La Agencia Estatal de Meteorología (Aemet) ha activado para este miércoles, 29 de abril, avisos de nivel amarillo en varias zonas del este de Andalucía ante la previsión de lluvias y tormentas. Las provincias de Granada y Jaén serán las más afectadas, con acumulaciones que podrían alcanzar los 15 litros por metro cuadrado, según los datos oficiales.

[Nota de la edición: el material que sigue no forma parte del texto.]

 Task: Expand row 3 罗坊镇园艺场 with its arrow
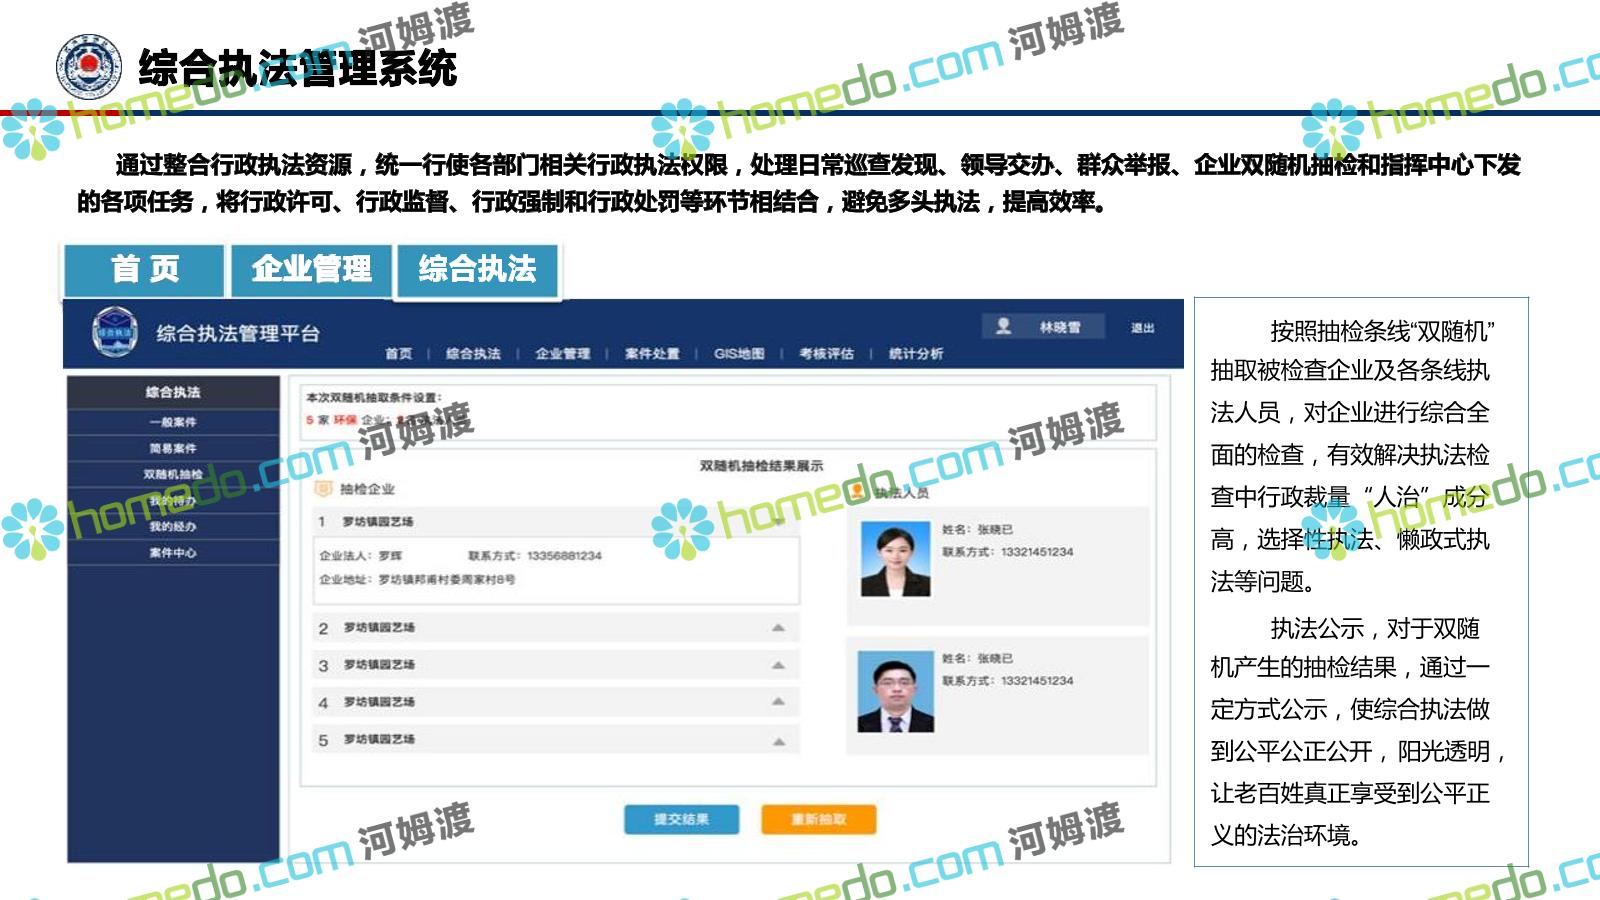tap(778, 665)
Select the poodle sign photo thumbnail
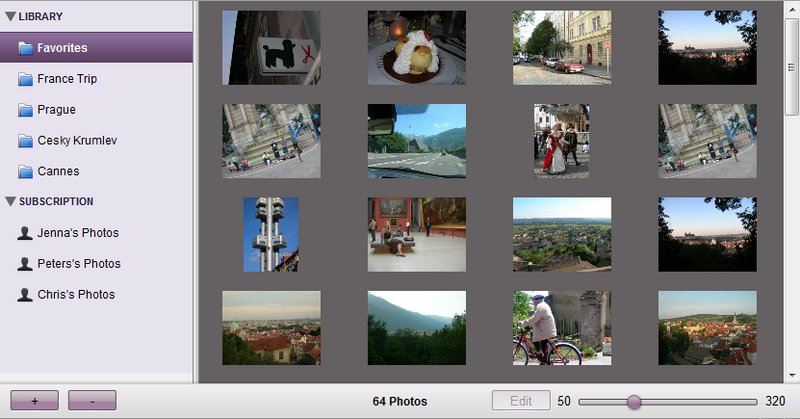800x419 pixels. tap(271, 48)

En el caso de Granada, las comarcas de Guadix, Baza y la Cuenca del Genil permanecerán bajo alerta entre las 12:00 y las 22:00 horas. En ese mismo intervalo, también estarán activados los avisos en distintas áreas de Jaén, como Cazorla y Segura, Morena y Condado, el Valle del Guadalquivir, así como la capital y los Montes de Jaén, todas ellas con un pronóstico similar.
La evolución meteorológica apunta a una jornada marcada por cielos muy nubosos y chubascos ocasionales, con menor probabilidad de precipitaciones en el litoral mediterráneo oriental. No obstante, a medida que avance la tarde, se prevé la apertura de claros en algunas zonas, mientras que en las sierras orientales persistirá una mayor inestabilidad.
En estas áreas montañosas, la Aemet advierte de la presencia de "nubosidad de evolución diurna con chubascos que pueden ser localmente fuertes e ir acompañados de tormentas", lo que eleva el riesgo de episodios más intensos de lluvia en determinados puntos.
Así serán las temperaturas
En cuanto a las temperaturas, se espera un descenso de las mínimas en el tercio occidental, mientras que en el resto se mantendrán sin grandes variaciones. Las máximas, por su parte, tenderán a bajar en la mayor parte del territorio, con mayor estabilidad en la vertiente mediterránea.
La previsión se completa con vientos flojos de componente sur en la vertiente atlántica, que girarán a oeste durante la tarde, y régimen variable en el resto. Además, la Aemet ha señalado en su pronóstico general que se esperan “intervalos de cielos muy nubosos, con chubascos ocasionales que durante la tarde pueden ser localmente fuertes e ir acompañados de tormentas”, junto a la presencia de polvo en suspensión, lo que podría derivar en depósitos de barro, y episodios de viento que podrían ser intensos en zonas concretas como el Estrecho.